Specification for the reference application

This document contains the specification for the reference application that is used across the Getting Started guide

The purpose of the reference application is to have a standardized sample application that can be implemented in all languages for which an OpenTelemetry SDK exists.

General requirements

  • Implementations of the Reference App are owned by language SIGs implementing the OpenTelemetry APIs and SDKs. This ensures that the application follows best practices of the language’s ecosystem and we can provide a blueprint for how an application should be instrumented.
  • There must be an uninstrumented and instrumented version of the application. This will be used in the “Getting Started” guide on opentelemetry.io to go from an app without OpenTelemetry to one which is fully instrumented.
  • There must be a language-specific CI action that verifies the application builds and runs in both versions.
  • The application must be runnable from a command line interface.
  • There must be a Dockerfile to run the application within a containerized environment.
  • The application must run standing alone. In other words, it cannot take hard dependencies on any other content of the repository enclosing it. This allows users to copy the code into their own project without untangling the dependency management.

Service requirements

  • The application must listen at port 8080 for HTTP requests by default. The port should be configurable via the environment variable APPLICATION_PORT.
  • For handling the HTTP requests, a library should be used for which an instrumentation library is available. The application must provide the endpoint /rolldice?rolls=<n> via GET (and optionally POST) and return the following HTTP status codes and JSON results:
    • if rolls is not set or has a valid input (positive integer > 0): status code 200 and either a single number between 1 and 6 if rolls is not set or 1, or an array of n numbers between 1 and 6 where n is the value of rolls
    • if rolls is set to an invalid input (not a number): status code 400 and {"status": "error", "message": "Parameter rolls must be a positive integer"}
    • if rolls is set to a 0 or a negative integer: status code 500 and no JSON output. The error examples will be used to demonstrate how OpenTelemetry can be used to identify errors.
  • There may be an optional attribute player=name to the /rolldice endpoint.
  • The application must output the following log lines:
    • an INFO-level message for each HTTP request with a status code <400
    • a WARN-level message for each HTTP request with a status code between 400 and 499, including the message which will be sent in the JSON result
    • a ERROR-level message for each HTTP request with a status code above 499
    • if the optional player attribute is set, a DEBUG-level message that outputs the value of player and the rolled number
    • if the optional player attribute is not set, a DEBUG-level message that outputs the static value anonymous player and the rolled number. The log lines will be used to add a log bridge during instrumentation to demonstrate how OpenTelemetry can connect to existing logging frameworks.
  • The code of the application must be split into two files:
    • an app file that contains the handling of the HTTP requests
    • a library file that contains the implementation of the roll dice function. The names of those files should be idiomatic within the implementing language, like app.js and roll-the-dice.js. The important point is that by separating the two, the code demonstrates that the library only takes dependency on the API and all the SDK code is initalized in the app code.
  • Error handling for rolls should be split as follows:
    • the app checks if rolls is defined, and if not, sets it to 1.
    • the app only checks if rolls is a number. If yes, it calls the function for rolling the dice in library. If no, it does the error handling with a 400 error.
    • the library checks if rolls is a positive number. If no, it throws an exception. app is catching the error and sending back the 500 error.
  • The library should have an outer function that does the error handling as described above. The outer function then does the following depending on the value of rolls:
    • rolls == 1: Run the inner function once and return the value.
    • rolls > 1: Run a loop which calls the inner function rolls time and return the results in an array.
  • The inner function of library is creating the random number between 1 and 6 and returns that value.

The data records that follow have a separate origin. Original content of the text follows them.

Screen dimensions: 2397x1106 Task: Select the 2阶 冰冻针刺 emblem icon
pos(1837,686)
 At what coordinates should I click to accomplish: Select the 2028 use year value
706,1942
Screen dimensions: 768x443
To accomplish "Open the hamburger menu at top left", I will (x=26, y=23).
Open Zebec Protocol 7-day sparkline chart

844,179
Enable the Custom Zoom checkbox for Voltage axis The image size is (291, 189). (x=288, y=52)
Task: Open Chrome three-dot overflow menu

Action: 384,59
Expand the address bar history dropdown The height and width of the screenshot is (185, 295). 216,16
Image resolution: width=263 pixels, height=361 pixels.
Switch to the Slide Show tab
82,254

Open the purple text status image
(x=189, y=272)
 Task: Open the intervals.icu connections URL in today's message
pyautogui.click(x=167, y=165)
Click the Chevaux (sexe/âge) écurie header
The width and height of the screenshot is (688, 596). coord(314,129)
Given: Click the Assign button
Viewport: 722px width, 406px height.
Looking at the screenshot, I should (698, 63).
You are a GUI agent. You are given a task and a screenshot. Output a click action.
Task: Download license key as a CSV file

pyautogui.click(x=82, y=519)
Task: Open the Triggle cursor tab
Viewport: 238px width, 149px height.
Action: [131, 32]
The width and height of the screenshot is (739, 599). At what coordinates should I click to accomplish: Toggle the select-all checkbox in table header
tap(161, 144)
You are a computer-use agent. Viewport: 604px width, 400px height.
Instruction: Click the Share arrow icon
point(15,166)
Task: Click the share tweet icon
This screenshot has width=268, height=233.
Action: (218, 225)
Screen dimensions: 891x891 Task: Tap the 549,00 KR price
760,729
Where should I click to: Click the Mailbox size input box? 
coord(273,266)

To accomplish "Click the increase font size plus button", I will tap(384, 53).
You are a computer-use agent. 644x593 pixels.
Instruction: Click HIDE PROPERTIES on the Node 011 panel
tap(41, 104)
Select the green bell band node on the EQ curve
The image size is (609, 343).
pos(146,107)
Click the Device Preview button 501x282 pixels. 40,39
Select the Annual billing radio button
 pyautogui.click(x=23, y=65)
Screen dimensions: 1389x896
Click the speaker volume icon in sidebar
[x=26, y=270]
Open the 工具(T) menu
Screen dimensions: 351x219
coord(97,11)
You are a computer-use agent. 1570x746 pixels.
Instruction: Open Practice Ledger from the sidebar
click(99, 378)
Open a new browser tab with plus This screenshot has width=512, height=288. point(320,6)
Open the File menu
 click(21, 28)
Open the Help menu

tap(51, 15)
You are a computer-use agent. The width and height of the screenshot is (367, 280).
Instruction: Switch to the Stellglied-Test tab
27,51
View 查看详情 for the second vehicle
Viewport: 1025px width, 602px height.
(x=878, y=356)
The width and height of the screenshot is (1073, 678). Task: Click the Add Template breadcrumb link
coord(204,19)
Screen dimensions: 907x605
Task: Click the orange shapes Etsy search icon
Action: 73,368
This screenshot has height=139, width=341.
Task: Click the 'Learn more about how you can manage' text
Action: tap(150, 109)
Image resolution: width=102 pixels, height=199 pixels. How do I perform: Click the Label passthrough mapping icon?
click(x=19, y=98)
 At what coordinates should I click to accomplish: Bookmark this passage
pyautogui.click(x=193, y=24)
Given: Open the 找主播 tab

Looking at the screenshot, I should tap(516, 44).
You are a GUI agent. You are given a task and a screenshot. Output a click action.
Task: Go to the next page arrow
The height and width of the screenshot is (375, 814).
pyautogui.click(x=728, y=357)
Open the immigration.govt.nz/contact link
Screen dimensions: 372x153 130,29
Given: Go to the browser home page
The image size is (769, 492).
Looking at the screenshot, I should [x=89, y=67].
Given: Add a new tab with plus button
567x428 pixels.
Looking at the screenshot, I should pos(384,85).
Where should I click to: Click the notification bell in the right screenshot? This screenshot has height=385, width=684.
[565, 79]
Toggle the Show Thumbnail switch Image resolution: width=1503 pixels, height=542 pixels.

Instrumentation requirements

  • If possible, the initialization for the OpenTelemetry SDK should be contained in a separate file and imported within the app file. Otherwise, it should be part of the app file.
  • Common resource detectors should be loaded in the initialization, e.g. for process, container, os, …
  • The “lib” file must depend only on the OpenTelemetry API.
  • The service.* attributes should be added via environment variables (OTEL_SERVICE_NAME, OTEL_RESOURCE_ATTRIBUTES).
  • Other resource detectors should be added to the initialization of the SDK.
  • For exporting telemetry the application should use an exporter for stdout/console and otlp.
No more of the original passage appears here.